> _PROBLEM DETAILS_: Every record must be written out once more, with nothing added or omitted.
---------- RECORDS TO USE ----------
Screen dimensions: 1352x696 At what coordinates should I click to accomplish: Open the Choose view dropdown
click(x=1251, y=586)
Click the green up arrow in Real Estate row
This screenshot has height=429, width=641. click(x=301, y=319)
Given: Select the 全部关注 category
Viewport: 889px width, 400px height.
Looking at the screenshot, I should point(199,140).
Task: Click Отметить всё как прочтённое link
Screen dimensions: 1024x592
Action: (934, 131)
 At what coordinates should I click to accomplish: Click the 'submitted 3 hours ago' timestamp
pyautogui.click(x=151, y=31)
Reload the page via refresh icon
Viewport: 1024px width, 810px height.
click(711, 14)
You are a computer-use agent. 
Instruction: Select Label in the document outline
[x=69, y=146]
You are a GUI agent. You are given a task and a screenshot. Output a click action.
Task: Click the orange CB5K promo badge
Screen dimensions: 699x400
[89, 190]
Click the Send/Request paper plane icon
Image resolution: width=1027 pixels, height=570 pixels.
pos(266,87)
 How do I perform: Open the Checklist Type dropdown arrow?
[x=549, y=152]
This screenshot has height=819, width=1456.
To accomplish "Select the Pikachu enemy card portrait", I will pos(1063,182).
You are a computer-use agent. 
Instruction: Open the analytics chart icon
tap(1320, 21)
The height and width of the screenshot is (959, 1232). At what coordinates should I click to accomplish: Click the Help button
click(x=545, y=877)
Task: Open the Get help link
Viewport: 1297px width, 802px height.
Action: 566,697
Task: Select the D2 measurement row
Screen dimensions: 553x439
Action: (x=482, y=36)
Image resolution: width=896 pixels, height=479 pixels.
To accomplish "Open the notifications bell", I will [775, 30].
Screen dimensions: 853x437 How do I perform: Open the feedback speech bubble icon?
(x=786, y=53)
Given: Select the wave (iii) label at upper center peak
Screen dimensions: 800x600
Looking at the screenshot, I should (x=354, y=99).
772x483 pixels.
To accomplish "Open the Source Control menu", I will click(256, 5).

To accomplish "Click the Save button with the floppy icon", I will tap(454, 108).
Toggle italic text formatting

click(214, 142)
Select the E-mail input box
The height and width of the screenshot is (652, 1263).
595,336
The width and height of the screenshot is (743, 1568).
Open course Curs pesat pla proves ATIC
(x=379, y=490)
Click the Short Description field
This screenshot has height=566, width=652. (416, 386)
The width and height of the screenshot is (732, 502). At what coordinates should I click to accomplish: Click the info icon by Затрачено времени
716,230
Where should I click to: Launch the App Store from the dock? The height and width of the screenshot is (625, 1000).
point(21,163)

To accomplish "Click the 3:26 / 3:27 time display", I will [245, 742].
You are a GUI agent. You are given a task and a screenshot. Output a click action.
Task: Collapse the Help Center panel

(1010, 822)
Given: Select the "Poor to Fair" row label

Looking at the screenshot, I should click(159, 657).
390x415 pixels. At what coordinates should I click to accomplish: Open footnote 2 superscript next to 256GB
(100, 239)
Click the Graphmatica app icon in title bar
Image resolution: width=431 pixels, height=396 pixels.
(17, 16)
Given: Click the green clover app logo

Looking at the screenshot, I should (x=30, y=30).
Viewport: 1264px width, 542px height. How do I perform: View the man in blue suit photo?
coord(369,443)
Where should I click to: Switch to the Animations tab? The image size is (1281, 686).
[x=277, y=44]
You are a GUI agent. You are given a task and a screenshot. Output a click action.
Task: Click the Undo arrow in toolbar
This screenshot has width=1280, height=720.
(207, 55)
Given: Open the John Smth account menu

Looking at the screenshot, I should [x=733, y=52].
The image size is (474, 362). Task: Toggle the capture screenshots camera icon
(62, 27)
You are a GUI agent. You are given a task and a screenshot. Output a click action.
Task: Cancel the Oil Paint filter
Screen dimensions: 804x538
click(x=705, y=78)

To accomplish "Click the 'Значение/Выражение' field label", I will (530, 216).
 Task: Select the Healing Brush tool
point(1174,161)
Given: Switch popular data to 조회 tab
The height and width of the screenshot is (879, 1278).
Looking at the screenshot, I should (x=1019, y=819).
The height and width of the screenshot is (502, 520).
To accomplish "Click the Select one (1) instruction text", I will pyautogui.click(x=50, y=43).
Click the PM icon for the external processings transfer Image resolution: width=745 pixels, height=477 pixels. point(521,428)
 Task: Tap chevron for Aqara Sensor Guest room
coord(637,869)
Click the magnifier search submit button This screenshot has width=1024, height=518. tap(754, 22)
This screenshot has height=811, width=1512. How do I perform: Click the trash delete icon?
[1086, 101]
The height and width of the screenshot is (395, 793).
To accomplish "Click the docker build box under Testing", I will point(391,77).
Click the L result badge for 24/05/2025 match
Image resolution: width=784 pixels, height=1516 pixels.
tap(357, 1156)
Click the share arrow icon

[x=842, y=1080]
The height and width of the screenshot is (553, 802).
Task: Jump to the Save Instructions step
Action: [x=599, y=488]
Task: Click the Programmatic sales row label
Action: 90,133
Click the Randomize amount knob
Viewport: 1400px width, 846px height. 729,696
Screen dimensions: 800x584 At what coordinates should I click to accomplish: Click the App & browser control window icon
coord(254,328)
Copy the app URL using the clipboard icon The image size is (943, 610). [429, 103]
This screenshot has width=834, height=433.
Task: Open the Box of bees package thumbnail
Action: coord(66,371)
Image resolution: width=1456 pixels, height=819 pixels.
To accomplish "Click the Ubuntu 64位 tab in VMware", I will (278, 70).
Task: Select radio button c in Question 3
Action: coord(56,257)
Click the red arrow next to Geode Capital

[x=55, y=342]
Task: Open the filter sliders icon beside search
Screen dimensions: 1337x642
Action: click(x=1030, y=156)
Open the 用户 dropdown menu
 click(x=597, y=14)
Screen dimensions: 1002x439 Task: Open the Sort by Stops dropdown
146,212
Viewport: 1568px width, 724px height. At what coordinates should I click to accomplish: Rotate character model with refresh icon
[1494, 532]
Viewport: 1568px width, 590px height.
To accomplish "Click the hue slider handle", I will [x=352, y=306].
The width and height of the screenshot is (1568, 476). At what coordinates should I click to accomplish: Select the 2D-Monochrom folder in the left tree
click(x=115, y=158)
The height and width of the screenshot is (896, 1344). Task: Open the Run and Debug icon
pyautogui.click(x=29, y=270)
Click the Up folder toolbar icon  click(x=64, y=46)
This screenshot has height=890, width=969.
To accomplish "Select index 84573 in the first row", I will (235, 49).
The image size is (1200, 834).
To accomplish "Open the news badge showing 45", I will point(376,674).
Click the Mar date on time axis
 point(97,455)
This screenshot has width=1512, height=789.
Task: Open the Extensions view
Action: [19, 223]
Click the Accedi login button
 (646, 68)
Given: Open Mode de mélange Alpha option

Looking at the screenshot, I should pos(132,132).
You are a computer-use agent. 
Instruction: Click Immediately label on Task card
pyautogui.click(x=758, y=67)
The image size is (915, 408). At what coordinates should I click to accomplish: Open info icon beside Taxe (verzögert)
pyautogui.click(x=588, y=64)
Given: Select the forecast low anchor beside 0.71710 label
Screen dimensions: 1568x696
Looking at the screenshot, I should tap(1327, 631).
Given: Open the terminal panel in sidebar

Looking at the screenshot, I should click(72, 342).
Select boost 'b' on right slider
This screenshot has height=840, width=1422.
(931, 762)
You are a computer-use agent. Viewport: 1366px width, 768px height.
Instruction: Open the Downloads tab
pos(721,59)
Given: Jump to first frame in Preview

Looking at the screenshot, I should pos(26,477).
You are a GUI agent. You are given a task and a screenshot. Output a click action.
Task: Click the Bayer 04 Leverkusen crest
----------
> _REPLY TO THE TASK_:
Screen dimensions: 1352x696 At what coordinates should I click to accomplish: Open the Choose view dropdown
click(x=1251, y=586)
Click the green up arrow in Real Estate row
This screenshot has height=429, width=641. click(x=301, y=319)
Given: Select the 全部关注 category
Viewport: 889px width, 400px height.
Looking at the screenshot, I should point(199,140).
Task: Click Отметить всё как прочтённое link
Screen dimensions: 1024x592
Action: (934, 131)
 At what coordinates should I click to accomplish: Click the 'submitted 3 hours ago' timestamp
pyautogui.click(x=151, y=31)
Reload the page via refresh icon
Viewport: 1024px width, 810px height.
click(711, 14)
You are a computer-use agent. 
Instruction: Select Label in the document outline
[x=69, y=146]
You are a GUI agent. You are given a task and a screenshot. Output a click action.
Task: Click the orange CB5K promo badge
Screen dimensions: 699x400
[89, 190]
Click the Send/Request paper plane icon
Image resolution: width=1027 pixels, height=570 pixels.
pos(266,87)
 How do I perform: Open the Checklist Type dropdown arrow?
[x=549, y=152]
This screenshot has height=819, width=1456.
To accomplish "Select the Pikachu enemy card portrait", I will pos(1063,182).
You are a computer-use agent. 
Instruction: Open the analytics chart icon
tap(1320, 21)
The height and width of the screenshot is (959, 1232). At what coordinates should I click to accomplish: Click the Help button
click(x=545, y=877)
Task: Open the Get help link
Viewport: 1297px width, 802px height.
Action: 566,697
Task: Select the D2 measurement row
Screen dimensions: 553x439
Action: (x=482, y=36)
Image resolution: width=896 pixels, height=479 pixels.
To accomplish "Open the notifications bell", I will [775, 30].
Screen dimensions: 853x437 How do I perform: Open the feedback speech bubble icon?
(x=786, y=53)
Given: Select the wave (iii) label at upper center peak
Screen dimensions: 800x600
Looking at the screenshot, I should (x=354, y=99).
772x483 pixels.
To accomplish "Open the Source Control menu", I will click(256, 5).

To accomplish "Click the Save button with the floppy icon", I will tap(454, 108).
Toggle italic text formatting

click(214, 142)
Select the E-mail input box
The height and width of the screenshot is (652, 1263).
595,336
The width and height of the screenshot is (743, 1568).
Open course Curs pesat pla proves ATIC
(x=379, y=490)
Click the Short Description field
This screenshot has height=566, width=652. (416, 386)
The width and height of the screenshot is (732, 502). At what coordinates should I click to accomplish: Click the info icon by Затрачено времени
716,230
Where should I click to: Launch the App Store from the dock? The height and width of the screenshot is (625, 1000).
point(21,163)

To accomplish "Click the 3:26 / 3:27 time display", I will [245, 742].
You are a GUI agent. You are given a task and a screenshot. Output a click action.
Task: Collapse the Help Center panel

(1010, 822)
Given: Select the "Poor to Fair" row label

Looking at the screenshot, I should click(159, 657).
390x415 pixels. At what coordinates should I click to accomplish: Open footnote 2 superscript next to 256GB
(100, 239)
Click the Graphmatica app icon in title bar
Image resolution: width=431 pixels, height=396 pixels.
(17, 16)
Given: Click the green clover app logo

Looking at the screenshot, I should (x=30, y=30).
Viewport: 1264px width, 542px height. How do I perform: View the man in blue suit photo?
coord(369,443)
Where should I click to: Switch to the Animations tab? The image size is (1281, 686).
[x=277, y=44]
You are a GUI agent. You are given a task and a screenshot. Output a click action.
Task: Click the Undo arrow in toolbar
This screenshot has width=1280, height=720.
(207, 55)
Given: Open the John Smth account menu

Looking at the screenshot, I should [x=733, y=52].
The image size is (474, 362). Task: Toggle the capture screenshots camera icon
(62, 27)
You are a GUI agent. You are given a task and a screenshot. Output a click action.
Task: Cancel the Oil Paint filter
Screen dimensions: 804x538
click(x=705, y=78)

To accomplish "Click the 'Значение/Выражение' field label", I will (530, 216).
 Task: Select the Healing Brush tool
point(1174,161)
Given: Switch popular data to 조회 tab
The height and width of the screenshot is (879, 1278).
Looking at the screenshot, I should (x=1019, y=819).
The height and width of the screenshot is (502, 520).
To accomplish "Click the Select one (1) instruction text", I will pyautogui.click(x=50, y=43).
Click the PM icon for the external processings transfer Image resolution: width=745 pixels, height=477 pixels. point(521,428)
 Task: Tap chevron for Aqara Sensor Guest room
coord(637,869)
Click the magnifier search submit button This screenshot has width=1024, height=518. tap(754, 22)
This screenshot has height=811, width=1512. How do I perform: Click the trash delete icon?
[1086, 101]
The height and width of the screenshot is (395, 793).
To accomplish "Click the docker build box under Testing", I will point(391,77).
Click the L result badge for 24/05/2025 match
Image resolution: width=784 pixels, height=1516 pixels.
tap(357, 1156)
Click the share arrow icon

[x=842, y=1080]
The height and width of the screenshot is (553, 802).
Task: Jump to the Save Instructions step
Action: [x=599, y=488]
Task: Click the Programmatic sales row label
Action: 90,133
Click the Randomize amount knob
Viewport: 1400px width, 846px height. 729,696
Screen dimensions: 800x584 At what coordinates should I click to accomplish: Click the App & browser control window icon
coord(254,328)
Copy the app URL using the clipboard icon The image size is (943, 610). [429, 103]
This screenshot has width=834, height=433.
Task: Open the Box of bees package thumbnail
Action: coord(66,371)
Image resolution: width=1456 pixels, height=819 pixels.
To accomplish "Click the Ubuntu 64位 tab in VMware", I will (278, 70).
Task: Select radio button c in Question 3
Action: coord(56,257)
Click the red arrow next to Geode Capital

[x=55, y=342]
Task: Open the filter sliders icon beside search
Screen dimensions: 1337x642
Action: click(x=1030, y=156)
Open the 用户 dropdown menu
 click(x=597, y=14)
Screen dimensions: 1002x439 Task: Open the Sort by Stops dropdown
146,212
Viewport: 1568px width, 724px height. At what coordinates should I click to accomplish: Rotate character model with refresh icon
[1494, 532]
Viewport: 1568px width, 590px height.
To accomplish "Click the hue slider handle", I will [x=352, y=306].
The width and height of the screenshot is (1568, 476). At what coordinates should I click to accomplish: Select the 2D-Monochrom folder in the left tree
click(x=115, y=158)
The height and width of the screenshot is (896, 1344). Task: Open the Run and Debug icon
pyautogui.click(x=29, y=270)
Click the Up folder toolbar icon  click(x=64, y=46)
This screenshot has height=890, width=969.
To accomplish "Select index 84573 in the first row", I will (235, 49).
The image size is (1200, 834).
To accomplish "Open the news badge showing 45", I will point(376,674).
Click the Mar date on time axis
 point(97,455)
This screenshot has width=1512, height=789.
Task: Open the Extensions view
Action: [19, 223]
Click the Accedi login button
 (646, 68)
Given: Open Mode de mélange Alpha option

Looking at the screenshot, I should pos(132,132).
You are a computer-use agent. 
Instruction: Click Immediately label on Task card
pyautogui.click(x=758, y=67)
The image size is (915, 408). At what coordinates should I click to accomplish: Open info icon beside Taxe (verzögert)
pyautogui.click(x=588, y=64)
Given: Select the forecast low anchor beside 0.71710 label
Screen dimensions: 1568x696
Looking at the screenshot, I should tap(1327, 631).
Given: Open the terminal panel in sidebar

Looking at the screenshot, I should click(72, 342).
Select boost 'b' on right slider
This screenshot has height=840, width=1422.
(931, 762)
You are a computer-use agent. Viewport: 1366px width, 768px height.
Instruction: Open the Downloads tab
pos(721,59)
Given: Jump to first frame in Preview

Looking at the screenshot, I should pos(26,477).
You are a GUI agent. You are given a task and a screenshot. Output a click action.
Task: Click the Bayer 04 Leverkusen crest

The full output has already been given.